**TASKS TO COMPLETE**
1) Translate this sentence from the RBS article into Spanish: "In the face of mounting pressure, Sir Jackie Stewart has admitted that he is 'happy to help' the Royal Bank of Scotland - an organisation that, on the day it announced a corporate record ?24 billion loss and one which is now 70 per cent taxpayer-owned, has been heavily criticised for its overblown 'extravagance'."
2) Reproduce everything in the RBS article from "In the face" down to "- click here].".

─── EXTRACT PROVIDED

In the face of mounting pressure, Sir Jackie Stewart has admitted that he is 'happy to help' the Royal Bank of Scotland - an organisation that, on the day it announced a corporate record ?24 billion loss and one which is now 70 per cent taxpayer-owned, has been heavily criticised for its overblown 'extravagance'.

Last week, Treasury Select Committee member John Mann MP suggested it might be prudent for Stewart and fellow RBS representatives Andy Murray (tennis), Jack Nicklaus (golf) and the Queen's grand-daughter Zara Phillips (equestrian) to relinquish their lucrative roles - one that, courtesy of his wealth of contacts and supreme networking skills, has benefitted the three-time Formula 1 World Champion to the tune of some ?4 million as he travels the globe entertaining VIP guests in glamorous fashion at grands prix [see separate story - click here].

──────
─── RECORDS PROVIDED

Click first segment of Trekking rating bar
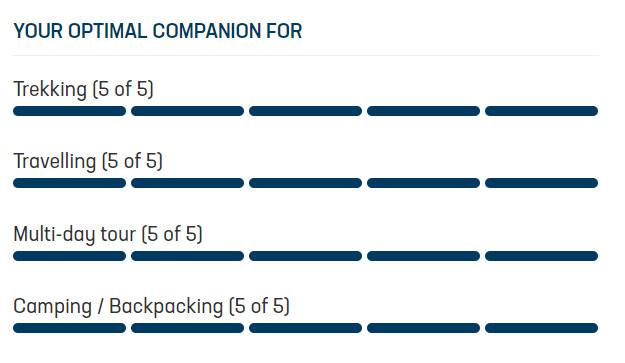Screen dimensions: 625x363 click(69, 111)
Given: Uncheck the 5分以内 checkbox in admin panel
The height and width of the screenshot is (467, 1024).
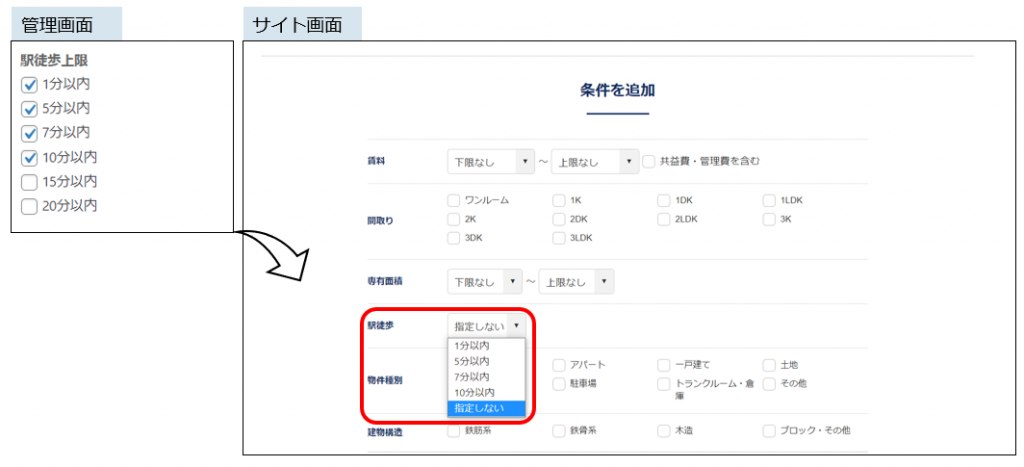Looking at the screenshot, I should 29,109.
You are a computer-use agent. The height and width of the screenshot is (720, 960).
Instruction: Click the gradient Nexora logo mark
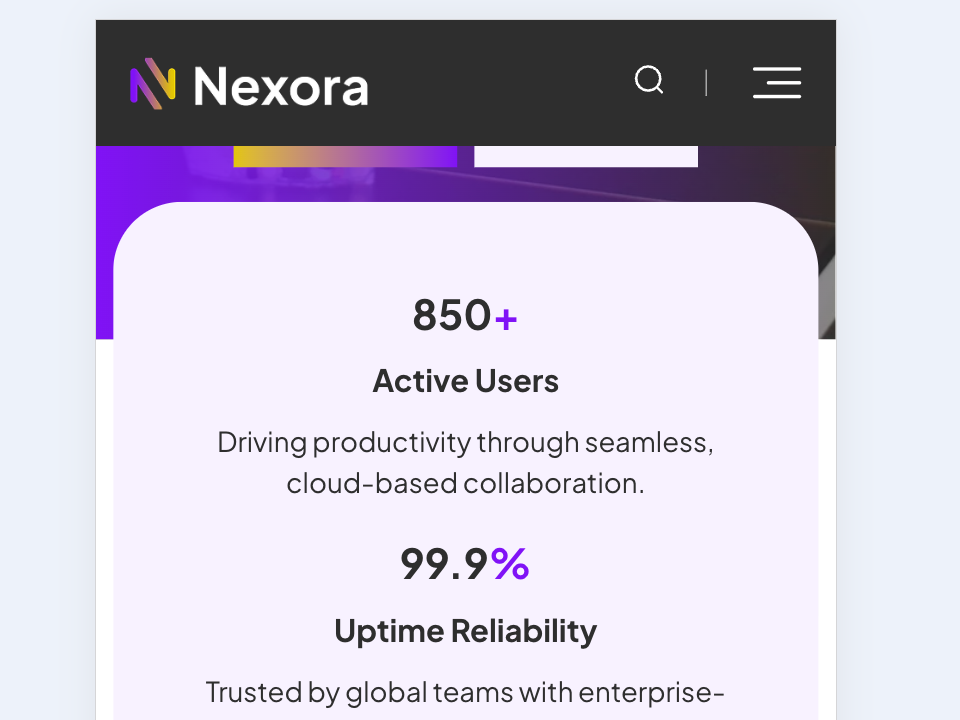click(150, 83)
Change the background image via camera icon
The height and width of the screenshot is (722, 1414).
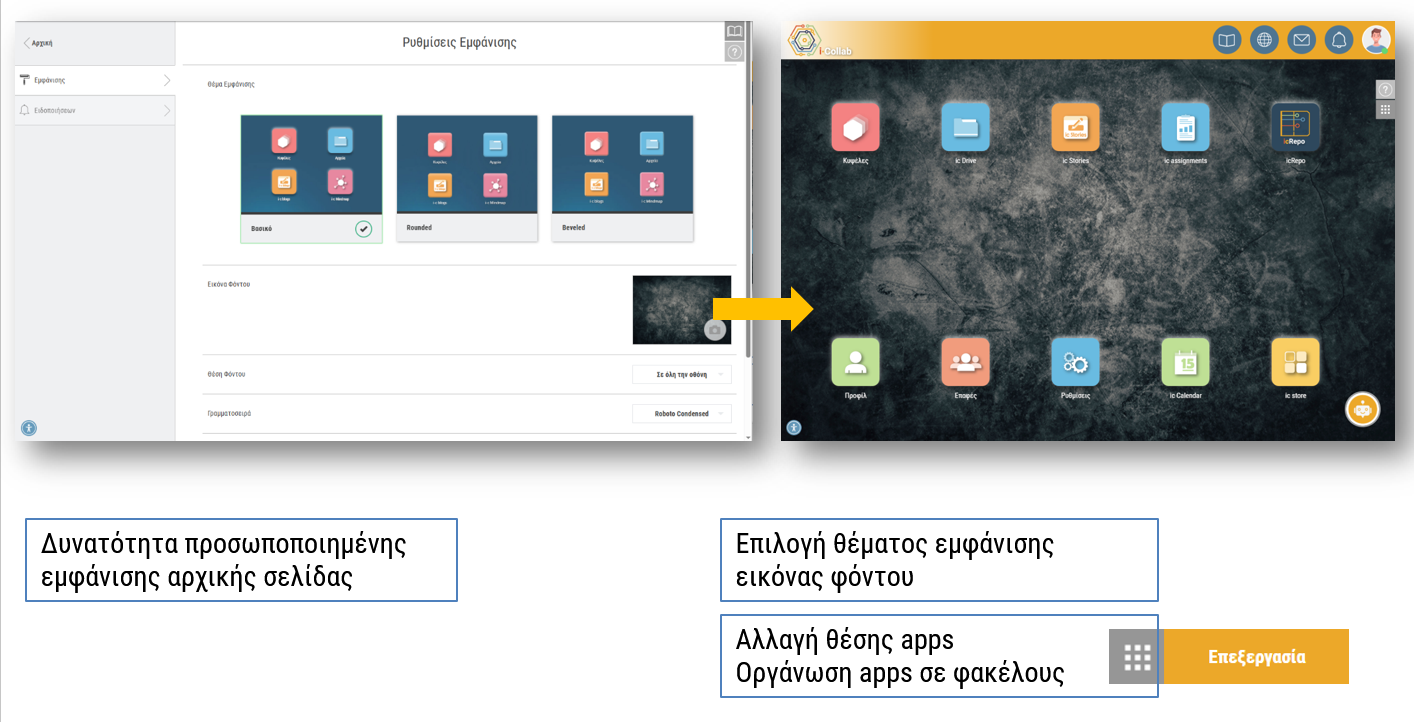[x=714, y=331]
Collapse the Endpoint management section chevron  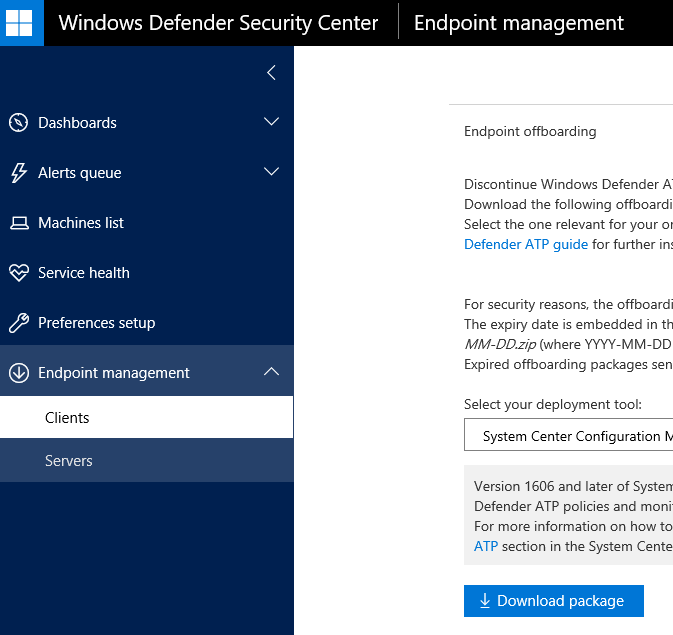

──────

**TASK-BY-TASK OUTPUTS**
1) Ante la creciente presión, Sir Jackie Stewart ha admitido que está 'encantado de ayudar' al Royal Bank of Scotland, una organización que, el día en que anunció una pérdida récord empresarial de ?24 000 millones, y que ahora es en un 70 por ciento propiedad de los contribuyentes, ha sido duramente criticada por su desmesurada 'extravagancia'.

2)
In the face of mounting pressure, Sir Jackie Stewart has admitted that he is 'happy to help' the Royal Bank of Scotland - an organisation that, on the day it announced a corporate record ?24 billion loss and one which is now 70 per cent taxpayer-owned, has been heavily criticised for its overblown 'extravagance'.

Last week, Treasury Select Committee member John Mann MP suggested it might be prudent for Stewart and fellow RBS representatives Andy Murray (tennis), Jack Nicklaus (golf) and the Queen's grand-daughter Zara Phillips (equestrian) to relinquish their lucrative roles - one that, courtesy of his wealth of contacts and supreme networking skills, has benefitted the three-time Formula 1 World Champion to the tune of some ?4 million as he travels the globe entertaining VIP guests in glamorous fashion at grands prix [see separate story - click here].